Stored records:
++++++++++
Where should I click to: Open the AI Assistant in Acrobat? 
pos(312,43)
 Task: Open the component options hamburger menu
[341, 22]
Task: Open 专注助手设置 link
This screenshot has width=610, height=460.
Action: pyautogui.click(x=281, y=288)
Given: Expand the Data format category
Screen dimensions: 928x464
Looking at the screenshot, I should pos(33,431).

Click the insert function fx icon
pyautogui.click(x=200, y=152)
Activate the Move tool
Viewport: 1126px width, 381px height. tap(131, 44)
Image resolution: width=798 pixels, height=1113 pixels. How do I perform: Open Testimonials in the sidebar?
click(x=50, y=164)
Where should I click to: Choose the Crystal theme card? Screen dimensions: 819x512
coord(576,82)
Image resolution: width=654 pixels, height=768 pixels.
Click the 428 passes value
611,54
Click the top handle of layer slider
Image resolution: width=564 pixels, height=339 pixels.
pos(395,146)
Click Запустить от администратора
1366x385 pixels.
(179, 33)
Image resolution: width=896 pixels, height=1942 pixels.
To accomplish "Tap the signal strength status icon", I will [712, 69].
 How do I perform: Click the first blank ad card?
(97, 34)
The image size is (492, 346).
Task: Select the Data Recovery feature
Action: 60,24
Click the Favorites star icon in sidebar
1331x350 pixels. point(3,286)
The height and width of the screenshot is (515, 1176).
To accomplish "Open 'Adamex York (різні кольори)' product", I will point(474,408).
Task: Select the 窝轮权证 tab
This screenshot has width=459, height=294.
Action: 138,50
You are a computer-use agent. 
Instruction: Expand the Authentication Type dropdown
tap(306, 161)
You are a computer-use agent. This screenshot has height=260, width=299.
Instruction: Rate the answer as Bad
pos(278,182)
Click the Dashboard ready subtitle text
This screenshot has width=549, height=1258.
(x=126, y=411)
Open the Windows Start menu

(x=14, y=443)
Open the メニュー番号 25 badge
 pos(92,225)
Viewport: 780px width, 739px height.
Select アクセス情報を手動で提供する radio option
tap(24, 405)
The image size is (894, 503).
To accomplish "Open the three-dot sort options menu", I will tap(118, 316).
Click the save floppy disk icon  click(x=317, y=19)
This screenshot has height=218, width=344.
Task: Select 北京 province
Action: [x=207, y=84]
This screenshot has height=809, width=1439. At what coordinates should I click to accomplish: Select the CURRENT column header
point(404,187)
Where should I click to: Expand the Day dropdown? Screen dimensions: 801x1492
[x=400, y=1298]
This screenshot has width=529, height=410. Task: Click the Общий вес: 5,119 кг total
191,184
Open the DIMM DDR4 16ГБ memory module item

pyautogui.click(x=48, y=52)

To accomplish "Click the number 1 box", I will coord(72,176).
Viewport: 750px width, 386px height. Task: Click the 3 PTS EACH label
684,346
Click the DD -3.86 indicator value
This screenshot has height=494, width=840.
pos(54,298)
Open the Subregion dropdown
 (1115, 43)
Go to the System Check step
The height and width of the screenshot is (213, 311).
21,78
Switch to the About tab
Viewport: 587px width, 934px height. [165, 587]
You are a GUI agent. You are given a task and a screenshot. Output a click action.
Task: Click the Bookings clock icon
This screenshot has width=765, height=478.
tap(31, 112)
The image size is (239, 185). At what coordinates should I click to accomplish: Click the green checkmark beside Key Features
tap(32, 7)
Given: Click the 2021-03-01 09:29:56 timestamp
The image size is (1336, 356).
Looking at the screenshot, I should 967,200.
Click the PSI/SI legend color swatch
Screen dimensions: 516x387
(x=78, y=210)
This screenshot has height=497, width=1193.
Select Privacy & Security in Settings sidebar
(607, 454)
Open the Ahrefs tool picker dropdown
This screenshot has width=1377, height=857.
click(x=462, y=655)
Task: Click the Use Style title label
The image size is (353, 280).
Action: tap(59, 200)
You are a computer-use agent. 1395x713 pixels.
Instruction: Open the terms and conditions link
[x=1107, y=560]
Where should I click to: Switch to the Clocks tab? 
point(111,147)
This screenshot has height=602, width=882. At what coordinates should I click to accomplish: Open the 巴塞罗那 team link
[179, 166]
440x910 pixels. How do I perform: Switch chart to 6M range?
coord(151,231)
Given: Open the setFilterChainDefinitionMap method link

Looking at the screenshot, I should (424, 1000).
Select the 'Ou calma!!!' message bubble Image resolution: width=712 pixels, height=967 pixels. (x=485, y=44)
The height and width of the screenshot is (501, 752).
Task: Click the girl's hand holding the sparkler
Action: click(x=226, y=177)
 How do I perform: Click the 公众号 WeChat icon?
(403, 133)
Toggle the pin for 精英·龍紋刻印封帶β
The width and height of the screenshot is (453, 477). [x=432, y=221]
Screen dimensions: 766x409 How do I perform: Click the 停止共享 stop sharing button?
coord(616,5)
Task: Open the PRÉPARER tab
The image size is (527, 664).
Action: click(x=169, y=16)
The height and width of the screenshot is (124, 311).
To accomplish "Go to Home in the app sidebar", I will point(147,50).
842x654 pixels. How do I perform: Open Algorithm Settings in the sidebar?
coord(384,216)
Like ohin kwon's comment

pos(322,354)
++++++++++
Output all of the records above unchanged.

Where should I click to: Open the AI Assistant in Acrobat? 
pos(312,43)
 Task: Open the component options hamburger menu
[341, 22]
Task: Open 专注助手设置 link
This screenshot has width=610, height=460.
Action: pyautogui.click(x=281, y=288)
Given: Expand the Data format category
Screen dimensions: 928x464
Looking at the screenshot, I should pos(33,431).

Click the insert function fx icon
pyautogui.click(x=200, y=152)
Activate the Move tool
Viewport: 1126px width, 381px height. tap(131, 44)
Image resolution: width=798 pixels, height=1113 pixels. How do I perform: Open Testimonials in the sidebar?
click(x=50, y=164)
Where should I click to: Choose the Crystal theme card? Screen dimensions: 819x512
coord(576,82)
Image resolution: width=654 pixels, height=768 pixels.
Click the 428 passes value
611,54
Click the top handle of layer slider
Image resolution: width=564 pixels, height=339 pixels.
pos(395,146)
Click Запустить от администратора
1366x385 pixels.
(179, 33)
Image resolution: width=896 pixels, height=1942 pixels.
To accomplish "Tap the signal strength status icon", I will [712, 69].
 How do I perform: Click the first blank ad card?
(97, 34)
The image size is (492, 346).
Task: Select the Data Recovery feature
Action: 60,24
Click the Favorites star icon in sidebar
1331x350 pixels. point(3,286)
The height and width of the screenshot is (515, 1176).
To accomplish "Open 'Adamex York (різні кольори)' product", I will point(474,408).
Task: Select the 窝轮权证 tab
This screenshot has width=459, height=294.
Action: 138,50
You are a computer-use agent. 
Instruction: Expand the Authentication Type dropdown
tap(306, 161)
You are a computer-use agent. This screenshot has height=260, width=299.
Instruction: Rate the answer as Bad
pos(278,182)
Click the Dashboard ready subtitle text
This screenshot has width=549, height=1258.
(x=126, y=411)
Open the Windows Start menu

(x=14, y=443)
Open the メニュー番号 25 badge
 pos(92,225)
Viewport: 780px width, 739px height.
Select アクセス情報を手動で提供する radio option
tap(24, 405)
The image size is (894, 503).
To accomplish "Open the three-dot sort options menu", I will tap(118, 316).
Click the save floppy disk icon  click(x=317, y=19)
This screenshot has height=218, width=344.
Task: Select 北京 province
Action: [x=207, y=84]
This screenshot has height=809, width=1439. At what coordinates should I click to accomplish: Select the CURRENT column header
point(404,187)
Where should I click to: Expand the Day dropdown? Screen dimensions: 801x1492
[x=400, y=1298]
This screenshot has width=529, height=410. Task: Click the Общий вес: 5,119 кг total
191,184
Open the DIMM DDR4 16ГБ memory module item

pyautogui.click(x=48, y=52)

To accomplish "Click the number 1 box", I will coord(72,176).
Viewport: 750px width, 386px height. Task: Click the 3 PTS EACH label
684,346
Click the DD -3.86 indicator value
This screenshot has height=494, width=840.
pos(54,298)
Open the Subregion dropdown
 (1115, 43)
Go to the System Check step
The height and width of the screenshot is (213, 311).
21,78
Switch to the About tab
Viewport: 587px width, 934px height. [165, 587]
You are a GUI agent. You are given a task and a screenshot. Output a click action.
Task: Click the Bookings clock icon
This screenshot has width=765, height=478.
tap(31, 112)
The image size is (239, 185). At what coordinates should I click to accomplish: Click the green checkmark beside Key Features
tap(32, 7)
Given: Click the 2021-03-01 09:29:56 timestamp
The image size is (1336, 356).
Looking at the screenshot, I should 967,200.
Click the PSI/SI legend color swatch
Screen dimensions: 516x387
(x=78, y=210)
This screenshot has height=497, width=1193.
Select Privacy & Security in Settings sidebar
(607, 454)
Open the Ahrefs tool picker dropdown
This screenshot has width=1377, height=857.
click(x=462, y=655)
Task: Click the Use Style title label
The image size is (353, 280).
Action: tap(59, 200)
You are a computer-use agent. 1395x713 pixels.
Instruction: Open the terms and conditions link
[x=1107, y=560]
Where should I click to: Switch to the Clocks tab? 
point(111,147)
This screenshot has height=602, width=882. At what coordinates should I click to accomplish: Open the 巴塞罗那 team link
[179, 166]
440x910 pixels. How do I perform: Switch chart to 6M range?
coord(151,231)
Given: Open the setFilterChainDefinitionMap method link

Looking at the screenshot, I should (424, 1000).
Select the 'Ou calma!!!' message bubble Image resolution: width=712 pixels, height=967 pixels. (x=485, y=44)
The height and width of the screenshot is (501, 752).
Task: Click the girl's hand holding the sparkler
Action: click(x=226, y=177)
 How do I perform: Click the 公众号 WeChat icon?
(403, 133)
Toggle the pin for 精英·龍紋刻印封帶β
The width and height of the screenshot is (453, 477). [x=432, y=221]
Screen dimensions: 766x409 How do I perform: Click the 停止共享 stop sharing button?
coord(616,5)
Task: Open the PRÉPARER tab
The image size is (527, 664).
Action: click(x=169, y=16)
The height and width of the screenshot is (124, 311).
To accomplish "Go to Home in the app sidebar", I will point(147,50).
842x654 pixels. How do I perform: Open Algorithm Settings in the sidebar?
coord(384,216)
Like ohin kwon's comment

pos(322,354)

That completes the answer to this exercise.